• Exercise data:
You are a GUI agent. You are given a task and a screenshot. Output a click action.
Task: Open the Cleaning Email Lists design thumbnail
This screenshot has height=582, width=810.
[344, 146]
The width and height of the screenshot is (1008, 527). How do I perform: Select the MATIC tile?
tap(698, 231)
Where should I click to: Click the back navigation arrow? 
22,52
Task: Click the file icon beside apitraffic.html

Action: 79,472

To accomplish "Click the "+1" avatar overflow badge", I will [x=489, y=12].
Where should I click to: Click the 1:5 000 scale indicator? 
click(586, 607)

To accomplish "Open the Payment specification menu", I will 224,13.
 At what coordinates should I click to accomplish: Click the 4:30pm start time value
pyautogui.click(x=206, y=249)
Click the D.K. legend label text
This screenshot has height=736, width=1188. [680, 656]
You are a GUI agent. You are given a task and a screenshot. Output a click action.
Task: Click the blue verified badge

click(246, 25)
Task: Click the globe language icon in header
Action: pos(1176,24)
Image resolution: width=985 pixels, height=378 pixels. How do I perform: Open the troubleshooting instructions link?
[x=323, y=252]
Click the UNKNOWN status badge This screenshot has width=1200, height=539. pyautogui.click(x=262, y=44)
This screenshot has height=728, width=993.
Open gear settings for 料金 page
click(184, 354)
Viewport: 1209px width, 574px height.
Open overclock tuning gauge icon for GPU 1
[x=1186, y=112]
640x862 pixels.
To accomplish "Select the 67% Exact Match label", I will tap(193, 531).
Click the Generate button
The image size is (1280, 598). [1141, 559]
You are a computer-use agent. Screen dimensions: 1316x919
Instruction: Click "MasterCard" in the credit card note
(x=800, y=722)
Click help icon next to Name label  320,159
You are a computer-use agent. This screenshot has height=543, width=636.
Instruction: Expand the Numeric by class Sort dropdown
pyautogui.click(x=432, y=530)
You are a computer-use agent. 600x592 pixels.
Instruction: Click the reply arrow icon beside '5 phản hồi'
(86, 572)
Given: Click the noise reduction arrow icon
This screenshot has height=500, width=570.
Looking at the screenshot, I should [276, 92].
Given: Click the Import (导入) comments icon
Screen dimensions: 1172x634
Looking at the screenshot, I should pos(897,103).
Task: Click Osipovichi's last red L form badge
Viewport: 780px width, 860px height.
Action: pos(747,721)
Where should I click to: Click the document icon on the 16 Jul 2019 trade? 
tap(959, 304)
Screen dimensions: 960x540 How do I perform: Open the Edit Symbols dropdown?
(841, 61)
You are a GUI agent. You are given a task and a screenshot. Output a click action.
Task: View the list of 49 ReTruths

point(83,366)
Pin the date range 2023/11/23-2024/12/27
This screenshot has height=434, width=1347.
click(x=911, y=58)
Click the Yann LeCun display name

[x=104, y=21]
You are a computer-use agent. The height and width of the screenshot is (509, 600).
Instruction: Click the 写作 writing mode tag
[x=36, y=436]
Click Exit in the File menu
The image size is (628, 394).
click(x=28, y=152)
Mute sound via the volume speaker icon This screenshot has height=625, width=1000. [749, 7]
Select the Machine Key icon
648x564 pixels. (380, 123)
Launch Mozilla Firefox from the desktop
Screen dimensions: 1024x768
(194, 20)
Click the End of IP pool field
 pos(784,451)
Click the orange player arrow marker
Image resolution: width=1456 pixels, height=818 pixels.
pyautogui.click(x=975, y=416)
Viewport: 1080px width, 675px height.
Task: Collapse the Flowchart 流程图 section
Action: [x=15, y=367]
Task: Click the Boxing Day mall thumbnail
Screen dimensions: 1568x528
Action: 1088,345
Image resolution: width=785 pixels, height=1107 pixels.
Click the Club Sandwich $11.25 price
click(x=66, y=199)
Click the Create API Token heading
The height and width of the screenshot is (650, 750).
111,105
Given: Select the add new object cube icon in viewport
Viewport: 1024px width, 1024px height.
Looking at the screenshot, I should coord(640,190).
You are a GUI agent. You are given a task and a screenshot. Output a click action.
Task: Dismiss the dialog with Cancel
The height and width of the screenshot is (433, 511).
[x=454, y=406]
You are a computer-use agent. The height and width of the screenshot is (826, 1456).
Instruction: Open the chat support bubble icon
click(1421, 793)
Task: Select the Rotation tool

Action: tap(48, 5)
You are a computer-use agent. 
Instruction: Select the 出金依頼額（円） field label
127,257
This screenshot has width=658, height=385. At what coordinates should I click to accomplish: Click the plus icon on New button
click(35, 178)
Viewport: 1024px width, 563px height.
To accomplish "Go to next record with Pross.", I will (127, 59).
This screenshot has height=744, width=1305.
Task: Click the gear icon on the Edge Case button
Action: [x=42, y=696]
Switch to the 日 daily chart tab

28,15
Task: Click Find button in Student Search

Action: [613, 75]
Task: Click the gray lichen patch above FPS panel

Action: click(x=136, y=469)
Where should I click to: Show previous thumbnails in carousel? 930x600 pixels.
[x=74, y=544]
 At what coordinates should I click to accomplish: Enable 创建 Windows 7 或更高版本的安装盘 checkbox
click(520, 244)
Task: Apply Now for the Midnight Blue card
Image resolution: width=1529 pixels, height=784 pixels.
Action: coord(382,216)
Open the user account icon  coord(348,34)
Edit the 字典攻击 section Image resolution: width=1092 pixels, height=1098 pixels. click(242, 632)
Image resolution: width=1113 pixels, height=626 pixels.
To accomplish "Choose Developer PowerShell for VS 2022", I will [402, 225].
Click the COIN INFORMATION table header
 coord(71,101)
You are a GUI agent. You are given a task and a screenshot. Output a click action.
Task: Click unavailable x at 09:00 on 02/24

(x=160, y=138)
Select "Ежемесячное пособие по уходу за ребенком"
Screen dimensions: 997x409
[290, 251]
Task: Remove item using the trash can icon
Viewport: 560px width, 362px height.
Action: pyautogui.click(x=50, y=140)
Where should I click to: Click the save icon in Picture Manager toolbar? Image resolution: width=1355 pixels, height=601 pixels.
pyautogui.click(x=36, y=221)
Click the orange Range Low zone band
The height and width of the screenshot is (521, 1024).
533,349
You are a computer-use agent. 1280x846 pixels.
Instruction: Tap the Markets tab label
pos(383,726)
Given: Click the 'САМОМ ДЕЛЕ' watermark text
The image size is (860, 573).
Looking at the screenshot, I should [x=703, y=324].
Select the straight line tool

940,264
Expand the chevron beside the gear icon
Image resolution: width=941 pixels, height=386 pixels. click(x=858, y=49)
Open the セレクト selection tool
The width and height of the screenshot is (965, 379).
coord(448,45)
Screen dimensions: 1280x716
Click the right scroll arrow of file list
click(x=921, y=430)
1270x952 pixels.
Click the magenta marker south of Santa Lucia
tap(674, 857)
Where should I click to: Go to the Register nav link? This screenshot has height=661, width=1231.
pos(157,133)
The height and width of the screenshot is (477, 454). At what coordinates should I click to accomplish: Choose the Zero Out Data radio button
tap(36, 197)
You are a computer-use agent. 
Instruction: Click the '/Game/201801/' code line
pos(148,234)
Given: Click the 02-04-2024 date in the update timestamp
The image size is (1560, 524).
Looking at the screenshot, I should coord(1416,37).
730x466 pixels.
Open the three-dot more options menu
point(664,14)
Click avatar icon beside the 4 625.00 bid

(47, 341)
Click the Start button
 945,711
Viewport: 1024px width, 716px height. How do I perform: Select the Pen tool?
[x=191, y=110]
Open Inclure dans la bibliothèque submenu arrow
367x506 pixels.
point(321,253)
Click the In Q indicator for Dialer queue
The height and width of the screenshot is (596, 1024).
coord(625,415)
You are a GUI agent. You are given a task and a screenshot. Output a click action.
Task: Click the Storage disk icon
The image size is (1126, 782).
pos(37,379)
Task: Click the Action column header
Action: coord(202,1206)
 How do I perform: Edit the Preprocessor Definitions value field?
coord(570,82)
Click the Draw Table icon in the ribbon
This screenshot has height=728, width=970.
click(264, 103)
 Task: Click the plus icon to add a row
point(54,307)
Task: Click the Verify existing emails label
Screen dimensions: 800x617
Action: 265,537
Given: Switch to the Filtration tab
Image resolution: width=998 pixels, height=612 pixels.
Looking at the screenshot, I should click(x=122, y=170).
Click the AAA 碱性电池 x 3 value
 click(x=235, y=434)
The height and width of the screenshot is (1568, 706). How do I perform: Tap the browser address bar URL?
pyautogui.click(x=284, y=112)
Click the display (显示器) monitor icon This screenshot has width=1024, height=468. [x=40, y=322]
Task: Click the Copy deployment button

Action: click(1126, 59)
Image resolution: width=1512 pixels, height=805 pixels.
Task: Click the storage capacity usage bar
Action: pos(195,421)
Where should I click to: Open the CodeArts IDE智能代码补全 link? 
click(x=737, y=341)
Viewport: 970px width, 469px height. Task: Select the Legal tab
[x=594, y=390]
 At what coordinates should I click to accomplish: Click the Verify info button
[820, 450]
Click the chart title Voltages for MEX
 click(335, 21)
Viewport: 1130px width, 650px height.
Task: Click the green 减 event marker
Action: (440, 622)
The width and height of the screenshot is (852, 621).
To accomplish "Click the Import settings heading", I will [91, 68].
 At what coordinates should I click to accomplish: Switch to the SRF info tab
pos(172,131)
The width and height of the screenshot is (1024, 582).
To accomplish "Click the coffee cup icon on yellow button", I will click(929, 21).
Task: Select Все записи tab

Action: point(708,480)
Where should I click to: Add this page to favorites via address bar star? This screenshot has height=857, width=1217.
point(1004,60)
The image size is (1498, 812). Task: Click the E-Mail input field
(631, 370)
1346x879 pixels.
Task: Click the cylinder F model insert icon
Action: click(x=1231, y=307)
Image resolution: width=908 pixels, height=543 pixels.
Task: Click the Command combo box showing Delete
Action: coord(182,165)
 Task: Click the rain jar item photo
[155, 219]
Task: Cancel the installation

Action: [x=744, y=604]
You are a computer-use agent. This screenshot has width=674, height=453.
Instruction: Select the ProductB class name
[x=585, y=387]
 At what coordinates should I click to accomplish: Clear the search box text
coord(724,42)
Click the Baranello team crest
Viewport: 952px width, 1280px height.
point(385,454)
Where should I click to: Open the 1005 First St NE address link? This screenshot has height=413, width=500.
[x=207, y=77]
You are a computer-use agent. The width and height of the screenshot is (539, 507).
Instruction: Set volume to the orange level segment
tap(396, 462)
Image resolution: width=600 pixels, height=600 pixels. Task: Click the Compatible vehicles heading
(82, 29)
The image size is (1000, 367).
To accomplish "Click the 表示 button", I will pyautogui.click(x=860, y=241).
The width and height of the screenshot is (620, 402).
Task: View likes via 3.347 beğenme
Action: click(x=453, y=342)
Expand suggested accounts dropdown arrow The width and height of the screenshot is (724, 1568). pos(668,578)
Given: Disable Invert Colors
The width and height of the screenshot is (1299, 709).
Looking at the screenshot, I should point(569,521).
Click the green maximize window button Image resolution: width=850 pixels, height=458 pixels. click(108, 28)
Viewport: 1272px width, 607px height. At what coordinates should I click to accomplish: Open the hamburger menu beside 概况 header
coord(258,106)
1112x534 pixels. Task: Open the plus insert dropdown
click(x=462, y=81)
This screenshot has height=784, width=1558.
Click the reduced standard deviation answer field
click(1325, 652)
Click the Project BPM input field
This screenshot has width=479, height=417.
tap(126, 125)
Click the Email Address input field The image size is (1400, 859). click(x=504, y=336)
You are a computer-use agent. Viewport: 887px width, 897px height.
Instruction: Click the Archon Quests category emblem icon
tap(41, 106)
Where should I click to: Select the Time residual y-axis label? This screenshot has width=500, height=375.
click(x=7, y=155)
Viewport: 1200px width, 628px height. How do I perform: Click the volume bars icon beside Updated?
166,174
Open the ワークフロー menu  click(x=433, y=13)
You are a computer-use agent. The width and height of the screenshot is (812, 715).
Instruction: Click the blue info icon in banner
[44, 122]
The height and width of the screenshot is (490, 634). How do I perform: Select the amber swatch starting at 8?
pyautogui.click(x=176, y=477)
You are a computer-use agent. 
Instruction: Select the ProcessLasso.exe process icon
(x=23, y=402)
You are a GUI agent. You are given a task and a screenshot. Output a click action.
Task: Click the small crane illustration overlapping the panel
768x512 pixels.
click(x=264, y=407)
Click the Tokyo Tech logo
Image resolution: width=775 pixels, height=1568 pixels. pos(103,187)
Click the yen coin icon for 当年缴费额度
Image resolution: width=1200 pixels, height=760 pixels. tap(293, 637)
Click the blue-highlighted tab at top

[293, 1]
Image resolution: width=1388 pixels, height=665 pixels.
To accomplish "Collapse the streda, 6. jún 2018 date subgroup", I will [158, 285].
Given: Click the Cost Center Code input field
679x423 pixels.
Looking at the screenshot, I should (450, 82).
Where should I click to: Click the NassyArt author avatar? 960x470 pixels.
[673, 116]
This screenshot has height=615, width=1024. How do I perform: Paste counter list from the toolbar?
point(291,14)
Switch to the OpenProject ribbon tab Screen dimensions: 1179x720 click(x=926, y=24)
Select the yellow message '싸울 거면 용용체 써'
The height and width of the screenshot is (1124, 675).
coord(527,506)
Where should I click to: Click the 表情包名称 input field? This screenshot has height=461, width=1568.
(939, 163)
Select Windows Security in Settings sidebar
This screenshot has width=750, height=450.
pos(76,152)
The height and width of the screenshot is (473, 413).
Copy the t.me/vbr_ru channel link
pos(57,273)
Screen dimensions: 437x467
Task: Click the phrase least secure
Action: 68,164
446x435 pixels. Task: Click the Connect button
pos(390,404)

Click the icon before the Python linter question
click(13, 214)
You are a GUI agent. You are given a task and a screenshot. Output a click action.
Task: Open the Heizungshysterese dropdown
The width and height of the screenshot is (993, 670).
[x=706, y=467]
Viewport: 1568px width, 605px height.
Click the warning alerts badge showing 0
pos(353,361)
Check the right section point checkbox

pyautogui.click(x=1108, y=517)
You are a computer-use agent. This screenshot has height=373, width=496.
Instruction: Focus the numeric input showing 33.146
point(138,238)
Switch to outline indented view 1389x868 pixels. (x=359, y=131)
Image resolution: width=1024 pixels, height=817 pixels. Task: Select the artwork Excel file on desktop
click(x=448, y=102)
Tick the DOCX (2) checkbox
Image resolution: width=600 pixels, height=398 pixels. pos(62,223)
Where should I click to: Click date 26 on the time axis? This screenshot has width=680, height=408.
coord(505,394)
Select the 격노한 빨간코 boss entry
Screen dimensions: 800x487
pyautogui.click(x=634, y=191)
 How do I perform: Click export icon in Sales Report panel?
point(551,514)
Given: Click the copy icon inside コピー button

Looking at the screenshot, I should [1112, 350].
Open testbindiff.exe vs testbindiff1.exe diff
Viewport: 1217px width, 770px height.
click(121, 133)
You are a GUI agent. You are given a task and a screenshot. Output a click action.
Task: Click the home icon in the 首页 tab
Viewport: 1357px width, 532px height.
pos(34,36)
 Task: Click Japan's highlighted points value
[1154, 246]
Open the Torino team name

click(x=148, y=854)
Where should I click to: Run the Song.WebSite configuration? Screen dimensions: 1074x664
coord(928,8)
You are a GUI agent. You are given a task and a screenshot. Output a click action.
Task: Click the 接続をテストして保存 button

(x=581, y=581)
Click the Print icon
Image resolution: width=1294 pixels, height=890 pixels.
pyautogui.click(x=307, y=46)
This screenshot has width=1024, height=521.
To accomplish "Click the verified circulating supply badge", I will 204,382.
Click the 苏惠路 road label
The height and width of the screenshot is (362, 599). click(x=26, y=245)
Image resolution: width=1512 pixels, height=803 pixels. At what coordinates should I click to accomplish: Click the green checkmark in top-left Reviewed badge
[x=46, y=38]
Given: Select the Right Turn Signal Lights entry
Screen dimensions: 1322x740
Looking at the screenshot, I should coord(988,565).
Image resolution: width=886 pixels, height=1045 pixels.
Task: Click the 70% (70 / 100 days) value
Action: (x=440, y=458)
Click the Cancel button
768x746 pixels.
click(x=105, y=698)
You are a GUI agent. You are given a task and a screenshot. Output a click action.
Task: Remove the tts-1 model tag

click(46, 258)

• Exercise objective: Lines in the listing above that contain the word "ribbon" must be copied; leave out the rest.

• Solution for this exercise:
Click the Draw Table icon in the ribbon
Switch to the OpenProject ribbon tab Screen dimensions: 1179x720 click(x=926, y=24)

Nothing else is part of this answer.